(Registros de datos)
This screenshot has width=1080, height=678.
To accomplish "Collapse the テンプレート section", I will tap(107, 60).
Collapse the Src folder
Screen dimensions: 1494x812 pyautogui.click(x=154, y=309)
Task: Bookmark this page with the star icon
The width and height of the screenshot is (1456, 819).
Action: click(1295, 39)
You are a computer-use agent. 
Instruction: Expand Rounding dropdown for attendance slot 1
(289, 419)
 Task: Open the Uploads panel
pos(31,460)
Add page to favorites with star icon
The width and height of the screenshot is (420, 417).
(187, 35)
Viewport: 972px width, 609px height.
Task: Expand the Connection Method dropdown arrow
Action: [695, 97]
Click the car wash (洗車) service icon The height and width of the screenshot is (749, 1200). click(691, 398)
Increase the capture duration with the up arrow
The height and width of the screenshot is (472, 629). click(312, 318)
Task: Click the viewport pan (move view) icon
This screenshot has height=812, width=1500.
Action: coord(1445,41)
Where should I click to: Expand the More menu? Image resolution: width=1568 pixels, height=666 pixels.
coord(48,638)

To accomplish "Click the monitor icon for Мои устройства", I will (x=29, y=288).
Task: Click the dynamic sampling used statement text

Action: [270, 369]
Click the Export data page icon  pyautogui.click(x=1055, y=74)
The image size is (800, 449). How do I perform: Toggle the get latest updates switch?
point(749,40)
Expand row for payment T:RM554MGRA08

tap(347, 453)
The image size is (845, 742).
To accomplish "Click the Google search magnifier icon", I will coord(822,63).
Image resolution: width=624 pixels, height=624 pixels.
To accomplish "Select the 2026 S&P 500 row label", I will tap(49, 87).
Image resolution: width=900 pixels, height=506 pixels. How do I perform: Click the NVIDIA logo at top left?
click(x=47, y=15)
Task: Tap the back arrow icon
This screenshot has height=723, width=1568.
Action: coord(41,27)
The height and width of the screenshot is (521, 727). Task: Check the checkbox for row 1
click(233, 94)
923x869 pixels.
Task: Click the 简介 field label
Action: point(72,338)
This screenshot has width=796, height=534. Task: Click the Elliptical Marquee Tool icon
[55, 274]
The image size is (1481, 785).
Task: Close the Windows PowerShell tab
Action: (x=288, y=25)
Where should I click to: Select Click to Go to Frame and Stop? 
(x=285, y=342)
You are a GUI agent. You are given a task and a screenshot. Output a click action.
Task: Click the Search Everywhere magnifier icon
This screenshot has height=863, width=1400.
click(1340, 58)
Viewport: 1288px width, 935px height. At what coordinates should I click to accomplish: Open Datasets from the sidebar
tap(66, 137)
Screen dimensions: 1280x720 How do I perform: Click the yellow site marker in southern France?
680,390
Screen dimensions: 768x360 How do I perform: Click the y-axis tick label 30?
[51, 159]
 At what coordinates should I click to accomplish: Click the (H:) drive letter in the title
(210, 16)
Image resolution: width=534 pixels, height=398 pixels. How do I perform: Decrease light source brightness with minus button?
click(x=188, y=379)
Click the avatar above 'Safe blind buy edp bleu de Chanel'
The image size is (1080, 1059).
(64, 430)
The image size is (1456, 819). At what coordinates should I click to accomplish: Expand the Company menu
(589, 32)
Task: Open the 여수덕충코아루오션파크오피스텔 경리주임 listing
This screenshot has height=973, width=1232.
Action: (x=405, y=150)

# INSTRUCCIONES Y REQUISITOS
Presenta estas líneas como una lista numerada, por favor, sin incluir las líneas en blanco. Abarca todos los datos.

# TAREA RESUELTA
1. This screenshot has width=1080, height=678.
2. To accomplish "Collapse the テンプレート section", I will tap(107, 60).
3. Collapse the Src folder
4. Screen dimensions: 1494x812 pyautogui.click(x=154, y=309)
5. Task: Bookmark this page with the star icon
6. The width and height of the screenshot is (1456, 819).
7. Action: click(1295, 39)
8. You are a computer-use agent. 
9. Instruction: Expand Rounding dropdown for attendance slot 1
10. (289, 419)
11.  Task: Open the Uploads panel
12. pos(31,460)
13. Add page to favorites with star icon
14. The width and height of the screenshot is (420, 417).
15. (187, 35)
16. Viewport: 972px width, 609px height.
17. Task: Expand the Connection Method dropdown arrow
18. Action: [695, 97]
19. Click the car wash (洗車) service icon The height and width of the screenshot is (749, 1200). click(691, 398)
20. Increase the capture duration with the up arrow
21. The height and width of the screenshot is (472, 629). click(312, 318)
22. Task: Click the viewport pan (move view) icon
23. This screenshot has height=812, width=1500.
24. Action: coord(1445,41)
25. Where should I click to: Expand the More menu? Image resolution: width=1568 pixels, height=666 pixels.
26. coord(48,638)
27. To accomplish "Click the monitor icon for Мои устройства", I will (x=29, y=288).
28. Task: Click the dynamic sampling used statement text
29. Action: [270, 369]
30. Click the Export data page icon  pyautogui.click(x=1055, y=74)
31. The image size is (800, 449). How do I perform: Toggle the get latest updates switch?
32. point(749,40)
33. Expand row for payment T:RM554MGRA08
34. tap(347, 453)
35. The image size is (845, 742).
36. To accomplish "Click the Google search magnifier icon", I will coord(822,63).
37. Image resolution: width=624 pixels, height=624 pixels.
38. To accomplish "Select the 2026 S&P 500 row label", I will tap(49, 87).
39. Image resolution: width=900 pixels, height=506 pixels. How do I perform: Click the NVIDIA logo at top left?
40. click(x=47, y=15)
41. Task: Tap the back arrow icon
42. This screenshot has height=723, width=1568.
43. Action: coord(41,27)
44. The height and width of the screenshot is (521, 727). Task: Check the checkbox for row 1
45. click(233, 94)
46. 923x869 pixels.
47. Task: Click the 简介 field label
48. Action: point(72,338)
49. This screenshot has width=796, height=534. Task: Click the Elliptical Marquee Tool icon
50. [55, 274]
51. The image size is (1481, 785).
52. Task: Close the Windows PowerShell tab
53. Action: (x=288, y=25)
54. Where should I click to: Select Click to Go to Frame and Stop? 
55. (x=285, y=342)
56. You are a GUI agent. You are given a task and a screenshot. Output a click action.
57. Task: Click the Search Everywhere magnifier icon
58. This screenshot has height=863, width=1400.
59. click(1340, 58)
60. Viewport: 1288px width, 935px height. At what coordinates should I click to accomplish: Open Datasets from the sidebar
61. tap(66, 137)
62. Screen dimensions: 1280x720 How do I perform: Click the yellow site marker in southern France?
63. 680,390
64. Screen dimensions: 768x360 How do I perform: Click the y-axis tick label 30?
65. [51, 159]
66.  At what coordinates should I click to accomplish: Click the (H:) drive letter in the title
67. (210, 16)
68. Image resolution: width=534 pixels, height=398 pixels. How do I perform: Decrease light source brightness with minus button?
69. click(x=188, y=379)
70. Click the avatar above 'Safe blind buy edp bleu de Chanel'
71. The image size is (1080, 1059).
72. (64, 430)
73. The image size is (1456, 819). At what coordinates should I click to accomplish: Expand the Company menu
74. (589, 32)
75. Task: Open the 여수덕충코아루오션파크오피스텔 경리주임 listing
76. This screenshot has height=973, width=1232.
77. Action: (x=405, y=150)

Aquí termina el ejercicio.